Now Tuor loved swans, which he knew on the grey pools of Mithrim; and the swan moreover had been the token of Annael and his foster-folk. He rose therefore to greet the birds, and called to them, marvelling to behold that they were greater and prouder than any of their kind that he had seen before; but they beat their wings and uttered harsh cries, as if they were wroth with him and would drive him from the shore. Then with a great noise they rose again from the water and flew above his head, so that the rush of their wings blew upon him as a whistling wind; and wheeling in a wide circle they ascended into the high air and went away south.

Then Tuor cried aloud: ‘Here now comes another sign that I have tarried too long!’ And straightway he climbed to the cliff-top, and there he beheld the swans still wheeling on high; but when he turned southward and set out to follow them, they flew swiftly away.

Now Tuor journeyed south along the coast for full seven days, and each morning he was aroused by the rush of wings above him in the dawn, and each day the swans flew on as he followed after.
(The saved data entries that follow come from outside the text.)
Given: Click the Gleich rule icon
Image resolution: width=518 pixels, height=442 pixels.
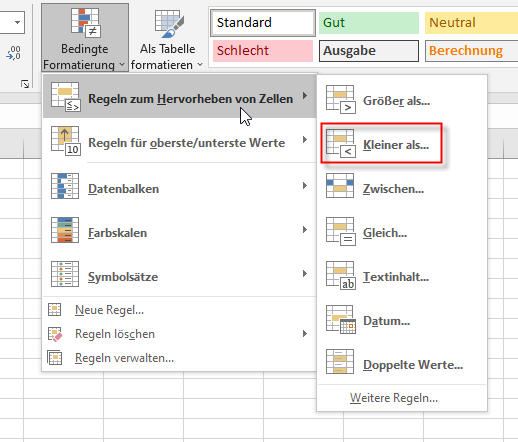Looking at the screenshot, I should (341, 232).
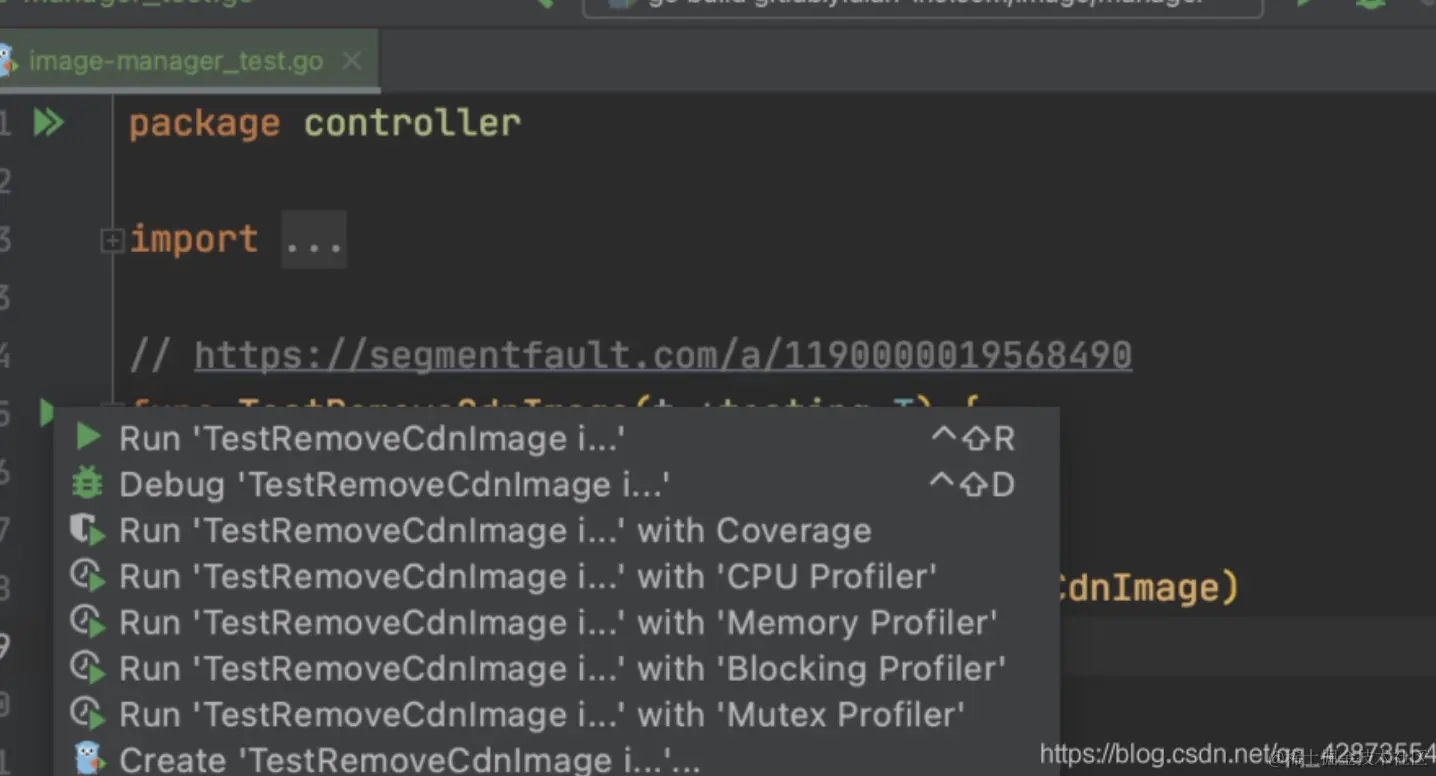Close the image-manager_test.go tab
Viewport: 1436px width, 776px height.
tap(352, 61)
And as he went the great cliffs became lower, and their tops were clothed deep with flowering turf; and away eastward there were woods turning yellow in the waning of the year. But before him, drawing ever nearer, he saw a line of great hills that barred his way, marching westward until they ended in a tall mountain: a dark and cloud-helmed tower reared upon mighty shoulders above a great green cape thrust out into the sea.

Those grey hills were indeed the western outliers of Ered Wethrin, the north-fence of Beleriand, and the mountain was Mount Taras, westernmost of all the towers of that land, whose head a mariner would first descry across the miles of the sea, as he drew near to the mortal shores. Beneath its long slopes in bygone days Turgon had dwelt in the halls of Vinyamar, eldest of all the works of stone that the Noldor built in the lands of their exile. There it still stood, desolate but enduring, high upon great terraces that looked towards the sea. The years had not shaken it, and the servants of Morgoth had passed it by; but wind and rain and frost had graven it, and upon the coping of its walls and the great shingles of its roof there was a deep growth of grey-green plants that, living upon the salt air, throve even in the cracks of barren stone.

Now Tuor came to the ruins of a lost road, and he passed amid green mounds and leaning stones, and so came as the day was waning to the old hall and its high and windy courts. No shadow of fear or evil lurked there, but an awe fell upon him, thinking of those that had dwelt there and had gone, none knew whither: the proud people, deathless but doomed, from far beyond the Sea. And he turned and looked, as often their eyes had looked, out across the glitter of the unquiet waters to the end of sight. Then he turned back again, and saw that the swans had alighted on the highest terrace, and stood before the west-door of the hall; and they beat their wings, and it seemed to him that they beckoned him to enter.